The Scoop: Chef Chris Lee leaves Mad Tomato, opens Chef’s Table STL

Wednesday, July 23rd, 2014



Chef Chris Lee has parted ways with Mad Tomato chef-owner Vito Racanelli to launch a new venture called Chef’s Table STL, a prepared meal delivery service and catering company. Lee, who joined Racanelli at Mad Tomato just three months ago, decided to launch his own business after friends requested his help creating diet-specific meals, as reported by St. Louis Magazine.

Lee rolled out Chef’s Table STL last week; customers can call or order custom, nutritious meals online, to be delivered twice a week. “The thought was to offer that to people so they can stay home, relax with the family and not have to drive around,” Lee said. The menu, which will change according to ingredient availability, features entrees like seared chicken with Southwest-style quinoa and a gyro salad, small plates like maki rolls and crisp pork meatballs, as well as a selection of sides, soups and salads. Chef’s Table STL currently is using the kitchen at Wild Flower in the Central West End while Lee hunts for a commissary kitchen.

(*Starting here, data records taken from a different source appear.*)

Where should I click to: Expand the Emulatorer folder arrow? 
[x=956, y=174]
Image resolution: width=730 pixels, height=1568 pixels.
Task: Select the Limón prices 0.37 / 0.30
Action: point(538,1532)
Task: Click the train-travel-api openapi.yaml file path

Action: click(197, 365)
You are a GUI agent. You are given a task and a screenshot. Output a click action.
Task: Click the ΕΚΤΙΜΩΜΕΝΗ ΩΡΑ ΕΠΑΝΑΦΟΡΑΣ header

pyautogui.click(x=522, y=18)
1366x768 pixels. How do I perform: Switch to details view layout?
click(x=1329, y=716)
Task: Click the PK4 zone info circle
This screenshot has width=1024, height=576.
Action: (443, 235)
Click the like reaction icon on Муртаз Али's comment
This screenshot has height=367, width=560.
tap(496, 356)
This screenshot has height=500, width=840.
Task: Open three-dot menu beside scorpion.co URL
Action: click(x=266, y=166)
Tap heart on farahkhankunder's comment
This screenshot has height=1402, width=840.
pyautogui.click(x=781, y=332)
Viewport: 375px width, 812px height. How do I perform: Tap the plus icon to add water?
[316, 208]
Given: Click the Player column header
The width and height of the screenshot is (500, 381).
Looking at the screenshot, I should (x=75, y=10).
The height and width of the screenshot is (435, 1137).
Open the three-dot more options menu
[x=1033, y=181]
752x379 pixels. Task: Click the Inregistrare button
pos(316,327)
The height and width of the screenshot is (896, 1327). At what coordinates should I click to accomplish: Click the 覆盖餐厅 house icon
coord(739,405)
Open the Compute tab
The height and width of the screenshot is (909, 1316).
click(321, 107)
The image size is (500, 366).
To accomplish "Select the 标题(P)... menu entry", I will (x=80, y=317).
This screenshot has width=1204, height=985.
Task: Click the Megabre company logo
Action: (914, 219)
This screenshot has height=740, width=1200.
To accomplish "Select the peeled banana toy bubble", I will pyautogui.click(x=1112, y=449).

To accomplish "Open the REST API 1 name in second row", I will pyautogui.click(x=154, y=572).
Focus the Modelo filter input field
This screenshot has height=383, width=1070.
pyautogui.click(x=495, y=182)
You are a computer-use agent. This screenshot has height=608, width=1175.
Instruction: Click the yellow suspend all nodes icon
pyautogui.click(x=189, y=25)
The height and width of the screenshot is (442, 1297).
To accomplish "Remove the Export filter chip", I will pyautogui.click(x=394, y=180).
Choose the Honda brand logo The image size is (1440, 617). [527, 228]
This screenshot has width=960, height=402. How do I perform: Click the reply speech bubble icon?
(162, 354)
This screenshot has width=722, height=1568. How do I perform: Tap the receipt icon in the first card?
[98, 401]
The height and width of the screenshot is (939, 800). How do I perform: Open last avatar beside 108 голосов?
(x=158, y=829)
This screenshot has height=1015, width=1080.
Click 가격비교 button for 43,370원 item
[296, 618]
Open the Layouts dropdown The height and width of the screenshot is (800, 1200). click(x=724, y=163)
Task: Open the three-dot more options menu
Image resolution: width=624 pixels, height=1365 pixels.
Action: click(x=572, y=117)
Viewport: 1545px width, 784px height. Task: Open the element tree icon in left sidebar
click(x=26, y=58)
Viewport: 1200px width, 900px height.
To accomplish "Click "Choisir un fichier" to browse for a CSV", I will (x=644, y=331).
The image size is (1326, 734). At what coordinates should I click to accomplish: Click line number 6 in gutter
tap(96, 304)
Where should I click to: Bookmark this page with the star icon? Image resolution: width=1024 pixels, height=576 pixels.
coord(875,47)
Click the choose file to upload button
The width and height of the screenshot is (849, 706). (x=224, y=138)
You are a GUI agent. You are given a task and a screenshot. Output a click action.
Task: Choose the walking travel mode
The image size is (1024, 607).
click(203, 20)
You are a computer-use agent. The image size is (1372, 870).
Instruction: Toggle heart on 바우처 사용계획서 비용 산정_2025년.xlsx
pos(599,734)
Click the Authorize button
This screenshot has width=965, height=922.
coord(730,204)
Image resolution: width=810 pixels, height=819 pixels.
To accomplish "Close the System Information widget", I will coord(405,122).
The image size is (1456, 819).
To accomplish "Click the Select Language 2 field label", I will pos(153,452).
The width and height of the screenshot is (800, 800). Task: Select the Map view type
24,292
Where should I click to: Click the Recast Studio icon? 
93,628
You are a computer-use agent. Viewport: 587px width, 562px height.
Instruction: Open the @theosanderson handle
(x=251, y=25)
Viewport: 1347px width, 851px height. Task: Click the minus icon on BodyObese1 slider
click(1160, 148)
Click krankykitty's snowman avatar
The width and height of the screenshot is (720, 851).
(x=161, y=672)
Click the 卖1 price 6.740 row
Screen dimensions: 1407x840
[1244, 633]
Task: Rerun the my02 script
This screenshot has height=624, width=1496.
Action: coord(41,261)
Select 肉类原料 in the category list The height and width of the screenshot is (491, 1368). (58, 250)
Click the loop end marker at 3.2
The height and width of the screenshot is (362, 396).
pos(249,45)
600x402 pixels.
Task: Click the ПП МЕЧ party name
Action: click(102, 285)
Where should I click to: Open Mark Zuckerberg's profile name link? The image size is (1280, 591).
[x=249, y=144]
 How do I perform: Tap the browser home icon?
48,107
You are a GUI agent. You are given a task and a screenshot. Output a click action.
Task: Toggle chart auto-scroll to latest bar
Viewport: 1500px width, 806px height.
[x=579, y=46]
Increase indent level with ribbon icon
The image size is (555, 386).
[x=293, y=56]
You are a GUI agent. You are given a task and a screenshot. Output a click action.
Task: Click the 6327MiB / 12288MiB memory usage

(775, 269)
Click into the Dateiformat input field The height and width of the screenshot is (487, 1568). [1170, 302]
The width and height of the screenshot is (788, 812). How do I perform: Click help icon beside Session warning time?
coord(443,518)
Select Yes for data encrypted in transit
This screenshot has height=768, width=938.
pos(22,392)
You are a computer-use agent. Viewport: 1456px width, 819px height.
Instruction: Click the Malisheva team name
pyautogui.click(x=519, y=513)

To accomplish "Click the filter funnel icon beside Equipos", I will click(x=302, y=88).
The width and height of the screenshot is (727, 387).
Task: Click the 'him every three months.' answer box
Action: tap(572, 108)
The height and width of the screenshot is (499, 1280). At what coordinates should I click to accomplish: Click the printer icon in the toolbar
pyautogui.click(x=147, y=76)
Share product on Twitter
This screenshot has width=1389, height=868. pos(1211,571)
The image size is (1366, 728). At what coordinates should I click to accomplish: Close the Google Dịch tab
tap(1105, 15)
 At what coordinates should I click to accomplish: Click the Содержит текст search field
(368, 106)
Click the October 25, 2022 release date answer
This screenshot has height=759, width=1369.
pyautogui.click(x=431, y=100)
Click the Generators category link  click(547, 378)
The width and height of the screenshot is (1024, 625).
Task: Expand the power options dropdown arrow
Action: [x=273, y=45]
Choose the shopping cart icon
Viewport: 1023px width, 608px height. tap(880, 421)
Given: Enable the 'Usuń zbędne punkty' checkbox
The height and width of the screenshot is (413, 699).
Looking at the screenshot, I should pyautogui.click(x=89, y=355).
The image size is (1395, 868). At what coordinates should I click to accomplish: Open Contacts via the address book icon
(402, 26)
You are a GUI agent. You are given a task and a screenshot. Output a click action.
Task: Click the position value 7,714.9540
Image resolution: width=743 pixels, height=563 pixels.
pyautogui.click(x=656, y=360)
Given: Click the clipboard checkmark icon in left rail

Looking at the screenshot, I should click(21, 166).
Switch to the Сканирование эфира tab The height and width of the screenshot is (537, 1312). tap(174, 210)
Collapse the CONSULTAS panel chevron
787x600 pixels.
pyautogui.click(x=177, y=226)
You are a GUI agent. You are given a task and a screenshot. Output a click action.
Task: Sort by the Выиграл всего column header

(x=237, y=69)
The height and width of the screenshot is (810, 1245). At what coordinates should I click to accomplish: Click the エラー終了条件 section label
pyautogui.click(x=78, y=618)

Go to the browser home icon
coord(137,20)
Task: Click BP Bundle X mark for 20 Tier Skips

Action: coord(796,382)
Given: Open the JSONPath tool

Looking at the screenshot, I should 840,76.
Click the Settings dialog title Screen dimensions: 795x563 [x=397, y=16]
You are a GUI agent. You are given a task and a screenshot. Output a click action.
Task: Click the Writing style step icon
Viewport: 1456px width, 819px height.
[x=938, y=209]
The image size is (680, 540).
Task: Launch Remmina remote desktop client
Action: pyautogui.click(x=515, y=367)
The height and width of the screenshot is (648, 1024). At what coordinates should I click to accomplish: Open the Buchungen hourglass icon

Years of experience with professional kitchens and catering have prepared him for running a one-man catering operation. Prior to teaming up with Racanelli at Mad Tomato, Lee worked as a banquet room chef at River City Casino. For a number of years he was executive chef for In Good Company, which operates Café Ventana, Sanctuaria, Diablitos and Hendricks BBQ. “I took all the things I learned in the past eight or nine years and squeezed it into one thing,” he said. “From a lifestyle choice, I like this much better. Not only am I not using my physical being as much to crank out food for service, I’m running a business … I’m no longer behind the stove. I’m in front.”

He added that Mustard Seed, a joint venture between Racanelli and Lee, had not yet taken off when Lee left Mad Tomato two weeks ago. The concept saw the two chefs visiting and assisting other restaurants, then using some of those consulting fees to help establish small restaurant businesses in developing international communities.

Racanelli said he was surprised at Lee’s departure, but he was confident he could handle any extra workload at his Clayton restaurant. “I’ll get it all done. God gave me some really strong shoulders,” he said. “I always find a way to get it all done.”

Ligaya Figueras contributed to this report.

The Scoop: Vito Racanelli, Chris Lee join forces to launch new company, Mustard Seed

Thursday, May 1st, 2014


{Chef Chris Lee competes during Taste of St. Louis Chef Battle Royale in September 2013. Lee is a two-time Chef Battle Royale champion.}

Chefs Vito Racanelli Jr. and Chris Lee have joined forces to form a new company called Mustard Seed. The new venture will be the parent company to Racanelli’s Italian restaurant Mad Tomato in Clayton and future culinary endeavors for the business partners and longtime friends.

“We’ve been talking about this for a long time,” Racanelli said. “Chris wanted to do something different. He’s never owned his own place.” Add to that Racanelli’s desire for help running Mad Tomato and other various projects, and Racanelli said it was a logical partnership.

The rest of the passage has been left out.